Trecho para leitura ::
----------------

Maioria das brasileiras não tem o chamado corpo ‘violão’, diz pesquisa
Segundo levantamento da ABNT, 76% das brasileiras têm o corpo no formato retangular, com mínima diferença entre tórax e quadril, e cintura pouco pronunciada
No imaginário popular, a brasileira típica tem quadris avantajados e cintura fina, o célebre formato “violão”, cantado em prosa e verso. Na mais conhecida “confirmação” dessa característica, a espetacular Martha Rocha (1932-2020), favorita no concurso de Miss Universo 1954, teria perdido a coroa por causa de 2 polegadas no quadril acima do permitido (uma balela inventada por um fotógrafo e só desmentida por ela décadas mais tarde). Agora, uma pesquisa minuciosa, elaborada com o propósito de definir um padrão de tamanhos para as confecções, põe abaixo esse mito. Segundo levantamento da Associação Brasileira de Normas Técnicas (ABNT), 76% das brasileiras têm o corpo no formato retangular, com mínima diferença entre tórax e quadril, e cintura pouco pronunciada. Na forma de “colher”, que mais se aproxima na pesquisa ao “violão”, estão apenas 5% das brasileiras. “O corpo ‘violão’, explorado no cinema, na música e na propaganda, nunca foi o padrão daqui. A realidade do Brasil é mais complexa, por resultar da miscigenação de europeus, africanos e indígenas”, explica Denise Bernuzzi de Sant’Anna, historiadora da PUC-SP.
Para coletar seus dados, a ABNT transportou Brasil afora um body scanner, equipamento capaz de medir com precisão 116 partes do corpo humano, pelo qual passaram 6 400 mulheres ao longo de cinco anos. As medições apontaram cinco biótipos principais, predominando, de longe, o “retângulo” — que independe de peso e altura e culmina nas impecáveis proporções do corpo da modelo Gisele Bündchen. A estrutura corporal, ao contrário do formato dos olhos e do tipo de cabelo, não é imutável e depende do meio em que se vive — segundo pesquisas, 40% dela é genética e 60%, moldada por fatores ambientais. “Os hábitos locais influenciam a maneira de lidar com o corpo e a forma que ele vai assumir”, afirma o geneticista Salmo Raskin.
Os concursos de miss, a partir dos anos 1950, foram os impulsionadores do mito da mulher-violão, ao privilegiar a cintura fina e os quadris e coxas largos, que eram o padrão de beleza na época. Mas o rótulo viria a colar definitivamente nas brasileiras nas campanhas turísticas promovidas pelo governo no exterior, sobretudo entre 1960 e 1980. Nelas, a imagem do “paraíso tropical” sempre trazia na linha de frente mulheres com pouca roupa e quadris e retaguarda exuberantes, mensagem sexista e degradante que acabou sendo apagada na propaganda e em outras frentes. Hoje em dia, “violões” como Kim Kardashian, Beyoncé e a brasileira Iza exibem suas formas como prova de força feminina, com orgulho e proposital descaramento.

----------------

Dados extraídos ::
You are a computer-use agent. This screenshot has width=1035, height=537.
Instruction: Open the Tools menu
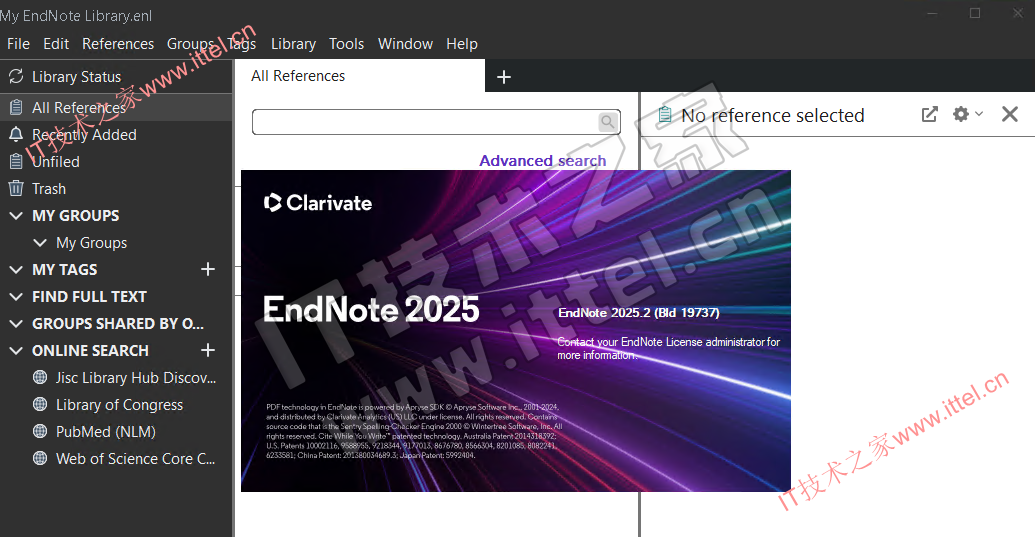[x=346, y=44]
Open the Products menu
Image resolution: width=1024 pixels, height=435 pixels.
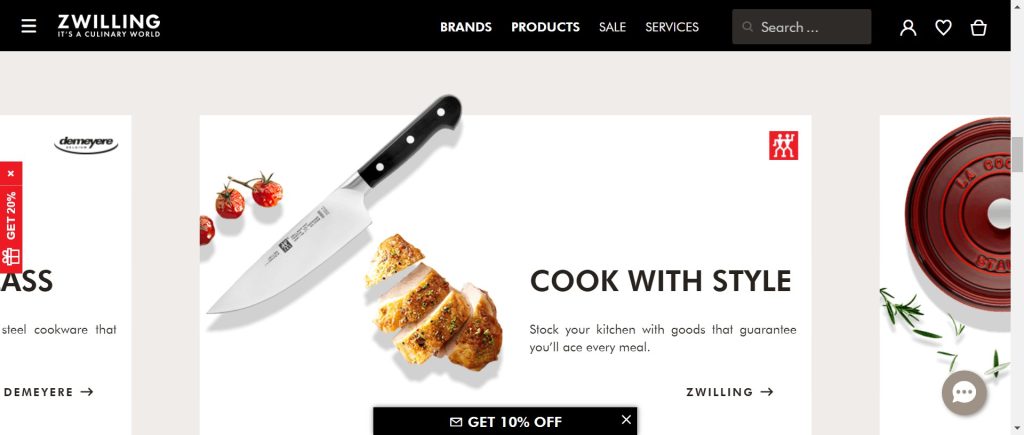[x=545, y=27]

----------------

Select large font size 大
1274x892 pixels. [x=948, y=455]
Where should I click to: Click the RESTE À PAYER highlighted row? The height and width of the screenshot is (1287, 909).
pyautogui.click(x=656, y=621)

----------------

Tarefas obrigatórias ::
a: Transcreva do texto sobre o formato do corpo das brasileiras o trecho que começa em "Os concursos de" e segue até "e proposital descaramento.".
b: Reescreva como uma lista mais breve o parágrafo do texto sobre o formato do corpo das brasileiras que começa com "Para coletar seus dados", mantendo seus fatos principais.

Lista de respostas ::
a:
Os concursos de miss, a partir dos anos 1950, foram os impulsionadores do mito da mulher-violão, ao privilegiar a cintura fina e os quadris e coxas largos, que eram o padrão de beleza na época. Mas o rótulo viria a colar definitivamente nas brasileiras nas campanhas turísticas promovidas pelo governo no exterior, sobretudo entre 1960 e 1980. Nelas, a imagem do “paraíso tropical” sempre trazia na linha de frente mulheres com pouca roupa e quadris e retaguarda exuberantes, mensagem sexista e degradante que acabou sendo apagada na propaganda e em outras frentes. Hoje em dia, “violões” como Kim Kardashian, Beyoncé e a brasileira Iza exibem suas formas como prova de força feminina, com orgulho e proposital descaramento.

b:
- A ABNT levou por todo o Brasil um body scanner capaz de medir com precisão 116 partes do corpo humano.
- Passaram pelo equipamento 6 400 mulheres ao longo de cinco anos.
- As medições apontaram cinco biótipos principais. Predomina de longe o "retângulo", que independe de peso e altura.
- A estrutura corporal não é imutável. Segundo pesquisas, 40% dela é genética e 60% é moldada por fatores ambientais.
- Segundo o geneticista Salmo Raskin, os hábitos locais influenciam a forma que o corpo assume.